EXERCISE REQUIREMENTS: Pictures in the data below are not part of the copy; transcribe everything else exactly.

AVAILABLE RECORDS:
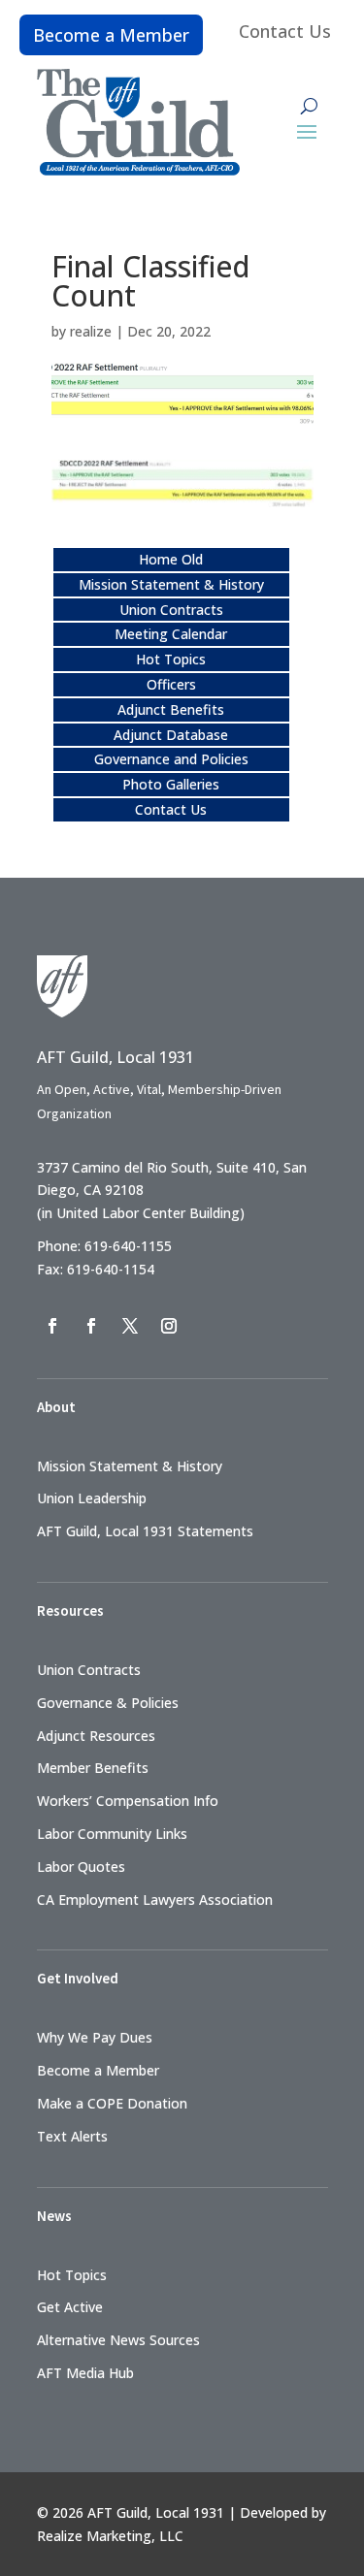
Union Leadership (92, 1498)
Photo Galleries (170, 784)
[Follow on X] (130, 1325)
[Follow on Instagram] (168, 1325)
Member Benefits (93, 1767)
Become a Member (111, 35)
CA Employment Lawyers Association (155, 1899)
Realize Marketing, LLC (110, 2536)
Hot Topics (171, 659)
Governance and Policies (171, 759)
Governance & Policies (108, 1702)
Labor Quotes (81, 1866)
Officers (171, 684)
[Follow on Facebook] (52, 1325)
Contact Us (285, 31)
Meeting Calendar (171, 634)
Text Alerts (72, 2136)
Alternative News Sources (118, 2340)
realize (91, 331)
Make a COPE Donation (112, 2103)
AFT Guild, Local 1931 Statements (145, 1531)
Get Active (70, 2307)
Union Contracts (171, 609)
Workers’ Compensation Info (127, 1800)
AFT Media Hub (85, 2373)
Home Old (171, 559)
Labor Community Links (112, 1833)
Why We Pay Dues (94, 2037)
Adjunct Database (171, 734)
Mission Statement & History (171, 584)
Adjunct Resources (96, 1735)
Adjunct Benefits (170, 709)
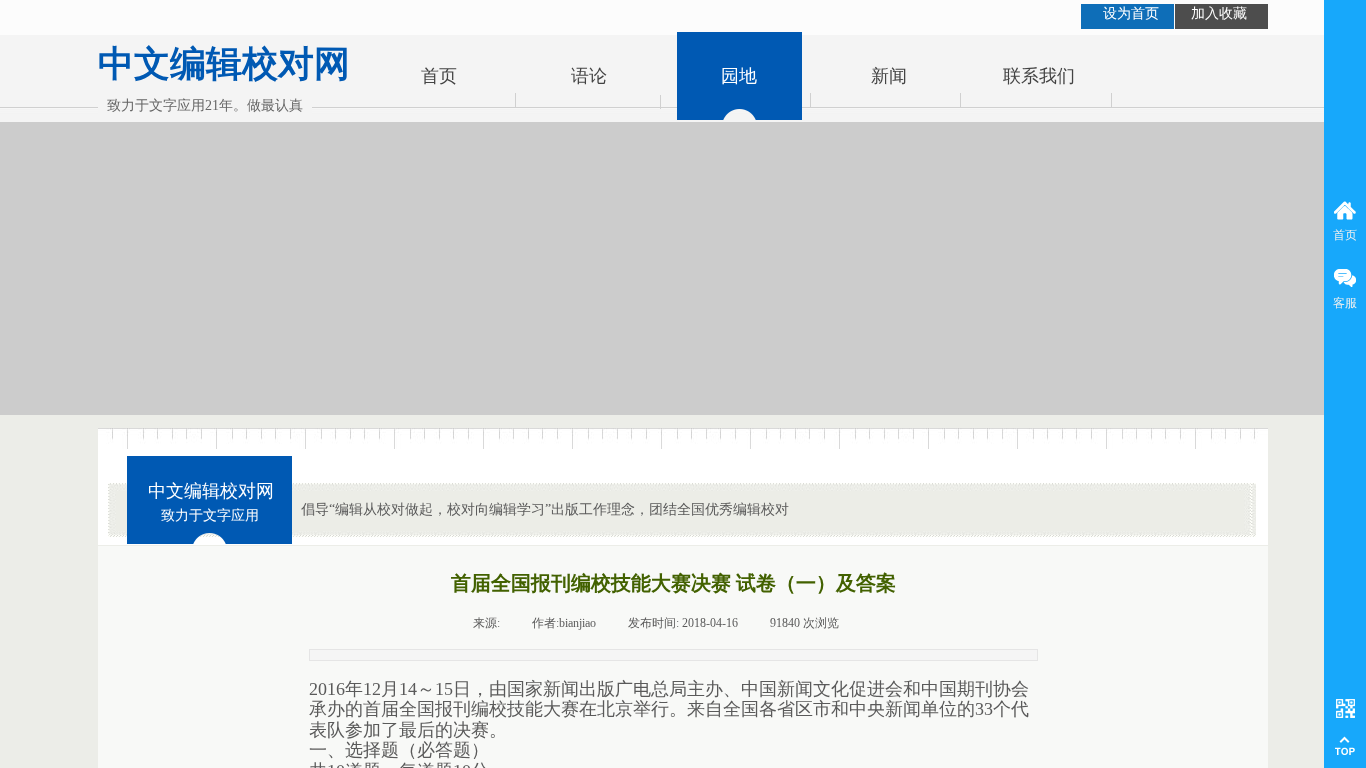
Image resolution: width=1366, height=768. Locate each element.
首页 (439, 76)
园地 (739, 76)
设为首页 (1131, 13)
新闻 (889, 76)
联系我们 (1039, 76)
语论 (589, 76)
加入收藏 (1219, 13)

TASK RESULT:
Union Leadership (92, 1498)
Photo Galleries (170, 784)
[Follow on X] (130, 1325)
[Follow on Instagram] (168, 1325)
Member Benefits (93, 1767)
Become a Member (111, 35)
CA Employment Lawyers Association (155, 1899)
Realize Marketing, LLC (110, 2536)
Hot Topics (171, 659)
Governance and Policies (171, 759)
Governance & Policies (108, 1702)
Labor Quotes (81, 1866)
Officers (171, 684)
[Follow on Facebook] (52, 1325)
Contact Us (285, 31)
Meeting Calendar (171, 634)
Text Alerts (72, 2136)
Alternative News Sources (118, 2340)
realize (91, 331)
Make a COPE Donation (112, 2103)
AFT Guild, Local 1931 Statements (145, 1531)
Get Active (70, 2307)
Union Contracts (171, 609)
Workers’ Compensation Info (127, 1800)
AFT Media Hub (85, 2373)
Home Old (171, 559)
Labor Community Links (112, 1833)
Why We Pay Dues (94, 2037)
Adjunct Database (171, 734)
Mission Statement & History (171, 584)
Adjunct Resources (96, 1735)
Adjunct Benefits (170, 709)
Image resolution: width=1366, height=768. Locate each element.
首页 (439, 76)
园地 (739, 76)
设为首页 (1131, 13)
新闻 (889, 76)
联系我们 (1039, 76)
语论 (589, 76)
加入收藏 (1219, 13)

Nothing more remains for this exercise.